The intentional lack of scripting and the extensive crew resulted in over 10,000 hours of footage ultimately, Das claims, which meant six-and-a-half-months on the edit table to come out with six episodes that run over half an hour each. That was one of the reasons it took over two years — Amazon commissioned the show alongside Comicstaan and The Remix, both of which premiered last year, with the former having aired its second season as well — for Jestination Unknown from start to finish. It was planned for the first quarter of 2018, and it arrives in the last quarter of 2019.

“I have to kind of take the fall and say my schedule [was another factor],” Das adds. “This is one of those things where it takes a certain amount of time to shoot every episode and prep everyone, so I needed to be free for like two weeks to prep every episode. […] It was shot, I would say, across maybe 18 months, depending on my acting or touring schedule and all that stuff.”
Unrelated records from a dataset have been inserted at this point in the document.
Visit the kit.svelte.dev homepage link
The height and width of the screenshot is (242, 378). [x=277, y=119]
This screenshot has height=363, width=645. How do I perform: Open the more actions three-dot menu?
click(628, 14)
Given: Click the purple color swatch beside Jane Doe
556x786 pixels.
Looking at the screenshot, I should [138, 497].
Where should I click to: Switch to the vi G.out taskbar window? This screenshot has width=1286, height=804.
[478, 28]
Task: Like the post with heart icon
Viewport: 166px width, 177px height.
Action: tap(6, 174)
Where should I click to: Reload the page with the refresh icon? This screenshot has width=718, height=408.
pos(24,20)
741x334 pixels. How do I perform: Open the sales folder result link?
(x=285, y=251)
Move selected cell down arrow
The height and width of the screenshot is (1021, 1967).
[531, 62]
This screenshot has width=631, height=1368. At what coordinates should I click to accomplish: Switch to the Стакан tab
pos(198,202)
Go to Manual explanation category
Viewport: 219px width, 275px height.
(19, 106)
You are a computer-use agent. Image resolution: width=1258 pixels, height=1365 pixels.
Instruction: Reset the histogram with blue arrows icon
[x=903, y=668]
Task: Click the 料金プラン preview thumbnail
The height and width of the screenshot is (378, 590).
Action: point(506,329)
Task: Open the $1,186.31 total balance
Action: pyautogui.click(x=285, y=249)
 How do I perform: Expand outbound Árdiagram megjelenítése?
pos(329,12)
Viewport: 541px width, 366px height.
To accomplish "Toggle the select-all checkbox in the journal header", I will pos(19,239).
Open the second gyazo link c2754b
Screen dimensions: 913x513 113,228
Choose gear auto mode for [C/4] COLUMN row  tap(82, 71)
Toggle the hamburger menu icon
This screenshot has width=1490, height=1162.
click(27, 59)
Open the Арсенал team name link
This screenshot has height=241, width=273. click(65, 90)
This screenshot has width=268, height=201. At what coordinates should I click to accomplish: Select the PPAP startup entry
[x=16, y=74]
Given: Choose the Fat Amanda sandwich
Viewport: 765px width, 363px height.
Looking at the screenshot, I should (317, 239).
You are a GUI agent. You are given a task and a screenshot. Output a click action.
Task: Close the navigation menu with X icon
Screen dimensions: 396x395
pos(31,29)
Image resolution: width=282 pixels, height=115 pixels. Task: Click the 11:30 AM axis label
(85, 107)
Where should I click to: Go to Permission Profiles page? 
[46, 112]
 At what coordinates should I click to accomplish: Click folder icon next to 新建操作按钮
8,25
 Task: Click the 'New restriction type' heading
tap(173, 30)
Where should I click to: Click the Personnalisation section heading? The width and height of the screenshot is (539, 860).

Das notes that it was also about finding the right cities: “I think we had two cities that we were planning to go to and then because of the government situation or something, we couldn't go there. With Kerala, we had to pivot the entire narrative. We were going to Kerala to find out what the most educated people in India find funny and it was a very chilled out narrative and then the Kerala floods happened. So we waited two months and kind of structured the narrative around tragedy and comedy and how long do you wait to laugh after something terrible has happened in your city.”

The running joke on Jestination Unknown season 2 is Das' lack of friends, and given the prolonged production schedule, he's more than happy to use that excuse — and more — to deflect. Asked what he would like to improve upon in a hypothetical follow-up, Das says: “I think just prettier people, yaar.”

“Oh really, are you thinking about yourself?” Seth cuts in, to laughter from everyone. “I think we'll just take Vir out of the show, then we'll be fine.”

Jestination Unknown is out Friday, October 18 on Amazon Prime Video worldwide.